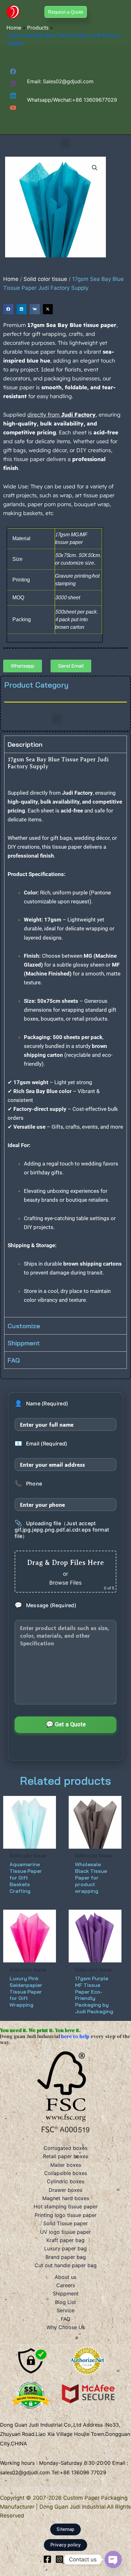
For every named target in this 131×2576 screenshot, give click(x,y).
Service (65, 2310)
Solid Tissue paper (65, 2223)
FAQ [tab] (14, 1360)
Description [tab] (25, 744)
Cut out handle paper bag (66, 2265)
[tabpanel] (65, 1035)
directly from (61, 414)
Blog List (65, 2302)
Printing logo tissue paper (66, 2215)
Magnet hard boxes (65, 2198)
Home (10, 279)
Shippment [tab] (24, 1343)
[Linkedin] (13, 96)
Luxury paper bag (65, 2248)
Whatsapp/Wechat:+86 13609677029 (72, 100)
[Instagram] (13, 83)
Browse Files (65, 1583)
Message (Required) (45, 1605)
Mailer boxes (65, 2165)
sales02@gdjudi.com (26, 2472)
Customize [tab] (24, 1326)
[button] (66, 12)
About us (65, 2277)
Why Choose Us (65, 2327)
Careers (65, 2285)
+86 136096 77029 (83, 2472)
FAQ (65, 2319)
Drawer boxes (65, 2190)
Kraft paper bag (65, 2240)
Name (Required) (41, 1403)
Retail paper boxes (65, 2156)
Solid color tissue (45, 279)
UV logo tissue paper (65, 2232)
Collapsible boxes (65, 2173)
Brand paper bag (65, 2257)
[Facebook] (13, 71)
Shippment (66, 2293)
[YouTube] (13, 108)
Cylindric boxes (65, 2181)
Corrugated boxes (65, 2148)
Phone (28, 1483)
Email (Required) (41, 1443)
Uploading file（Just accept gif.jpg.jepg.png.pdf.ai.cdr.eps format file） (62, 1529)
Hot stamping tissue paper (66, 2206)
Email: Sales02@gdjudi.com (60, 81)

● ● ●

__What the task asks__
Would you copy every line of the entries in which "logo" appears?

__Response area__
Printing logo tissue paper (66, 2215)
UV logo tissue paper (65, 2232)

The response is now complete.